Again, he verbalized questions I didn’t have the answers to. Ones that I’d been ruminating on but ones I’d never force the answers from Calliope.
“You know anything about that?” Beau pressed, not having my patience.
“No.” I looked directly into my brother’s eyes. “I’m not demanding things of her that she’s not ready to give me.”
“Yeah, well, noble of you.” He shook his head.
“But it’s looking like that nobility will get you killed.
I’m not burying my brother. I’m not burying another member of my family.
And as much as I like her, I’m not going to let Calliope drag you into a shitstorm.
” His tone was matter-of-fact. As if he had any kind of fucking say.
“She’s not dragging me anywhere.” I threw up my arms. “I’m going willingly.
And I will go into any fucking storm so she’s not standing there alone.
I understand that you’re saying this out of a misplaced attempt to protect me, but I’ll caution you against talking ill of my woman again.
” I placed my hands on the counter, leaning forward.
“And if you attempt to go behind my back, try to warn Calliope off, our relationship is done.”
Beau blinked at the threat I’d never imagined uttering to my brother. It physically pained me to say those words. He wasn’t just my brother, he was my best friend. I’d do anything for him. But I was also willing to do everything for Calliope.

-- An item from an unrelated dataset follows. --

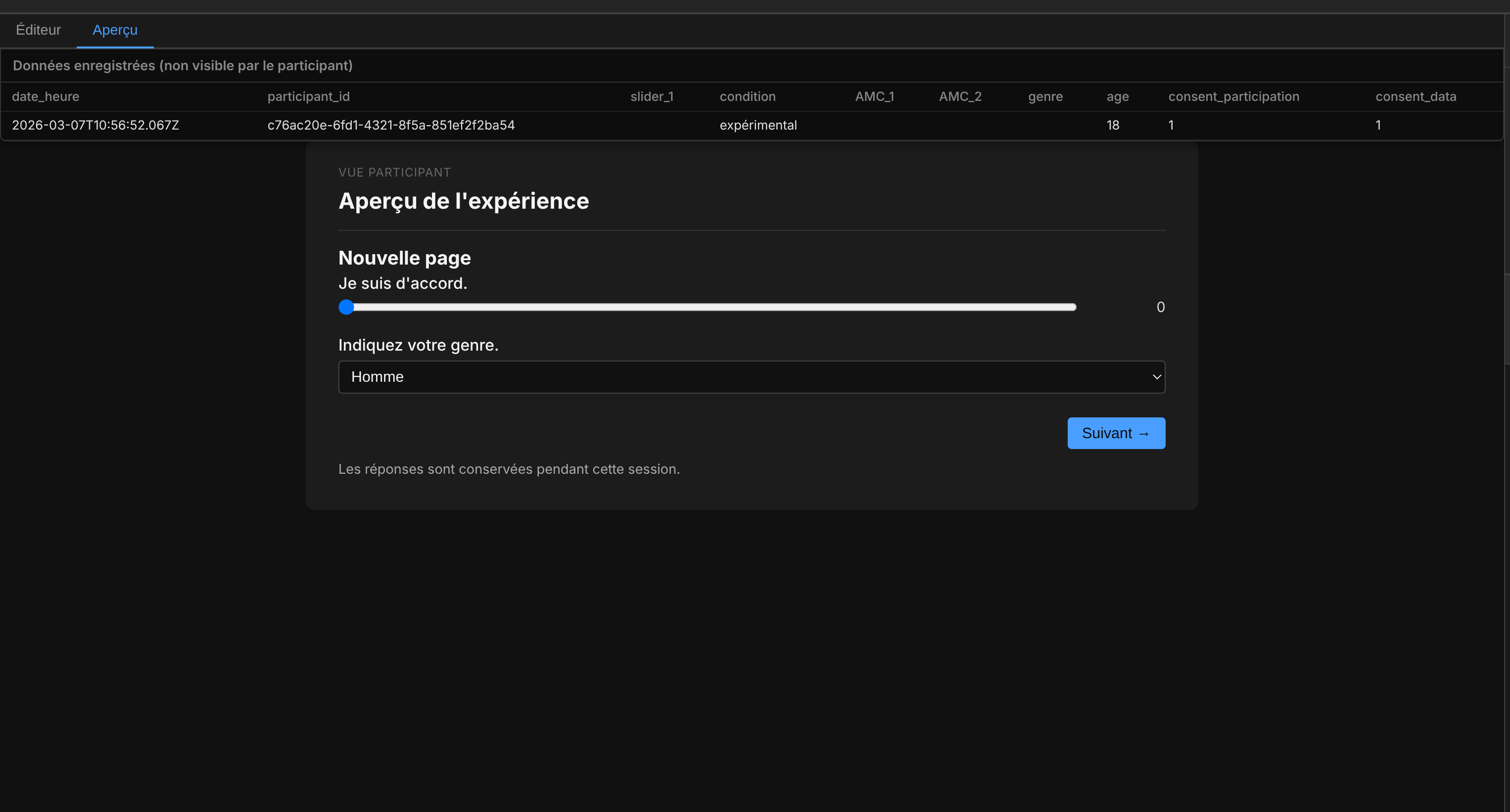Select the slider_1 column header
Viewport: 1510px width, 812px height.
652,96
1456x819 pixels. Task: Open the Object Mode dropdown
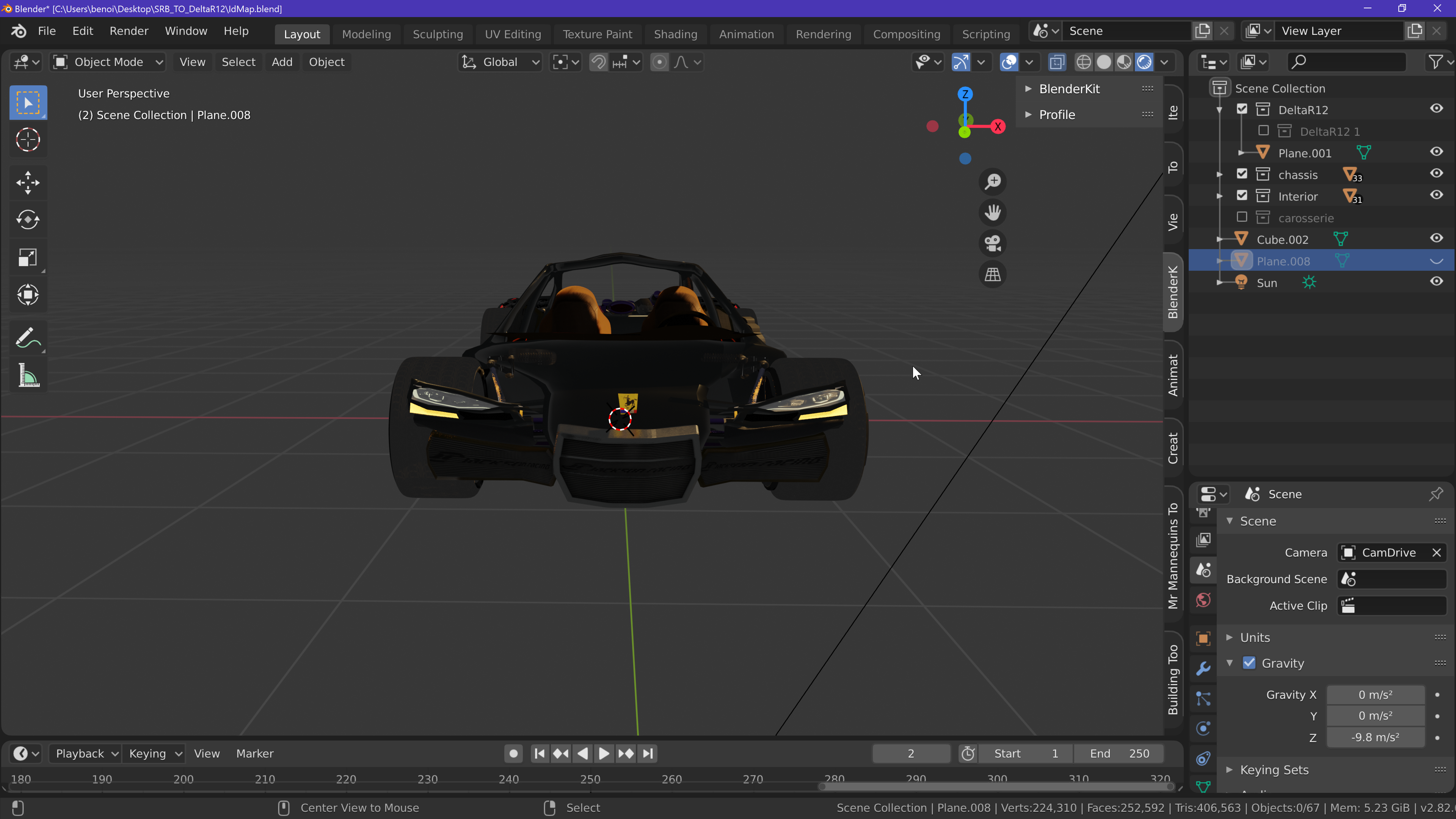[x=108, y=62]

Beau’s gray eyes were a storm of emotion, fluctuating between anger and disappointment and acceptance. “I won’t.” He nodded curtly. “But you need to think about the conversation we’re having, one similar to the one you had with me about Naomi. I ignored you then too.”
It was a slap, him bringing Naomi into the conversation, as if her and Calliope were even remotely similar.

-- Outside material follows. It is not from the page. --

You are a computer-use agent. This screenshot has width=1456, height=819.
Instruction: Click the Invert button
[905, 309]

“And you got Clara out of that.” I was unable to go into more detail, I was that angry.
“I did,” he conceded. “And I’d do it all over again.” Again, something I knew to be true. We’d all go through anything and everything to have Clara in our lives.
“Calliope is nothing like Naomi,” I added.

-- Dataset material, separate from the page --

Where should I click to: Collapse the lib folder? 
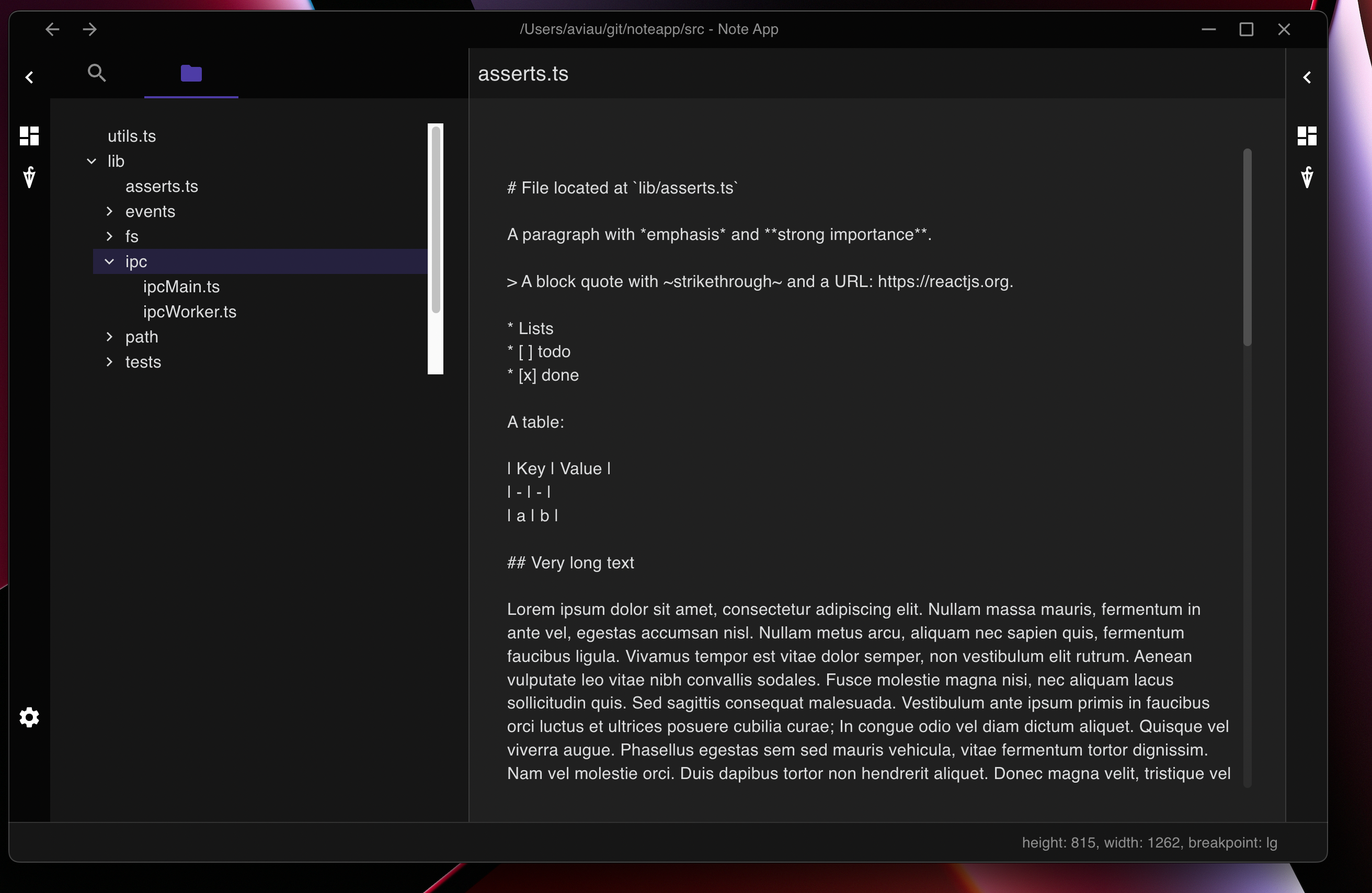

“She isn’t,” Beau agreed. “She’s a good person. But that doesn’t mean she isn’t involved in bad shit. Doesn’t mean that the wreckage won’t be fucking horrific.”
He said it like it was a harbinger of doom.
“You’re a pragmatist.” I waved him off. “You don’t believe in anyone or anything predicting the future.”
Part of this was my brother’s nature, yet part of it was the nature of the beast when you had a sick child. You didn’t want to predict the future.
My brother looked me square in the eye, somber yet also almost appearing apologetic.
“You don’t need to be a fucking psychic to see that Calliope Derrick is a woman who will ruin lives.
I’m hoping it’s just her own. Not because I don’t wish her to have a good life, but because I don’t think she’s capable of being satisfied with that. ”
“I’ll prove you wrong.” I felt as if he’d hit me square in the chest, but I stayed strong, holding his gaze. “Because I’ll give her a good fucking life.”
I made the vow as if it was in my power to make. Even as the words came from my mouth, I knew they were a lie.
As much as I wanted to give Calliope a good life, a great one, she was the one who would decide whether she was worthy of that. And though I knew she was, beyond a shadow of a doubt, I knew she didn’t believe that.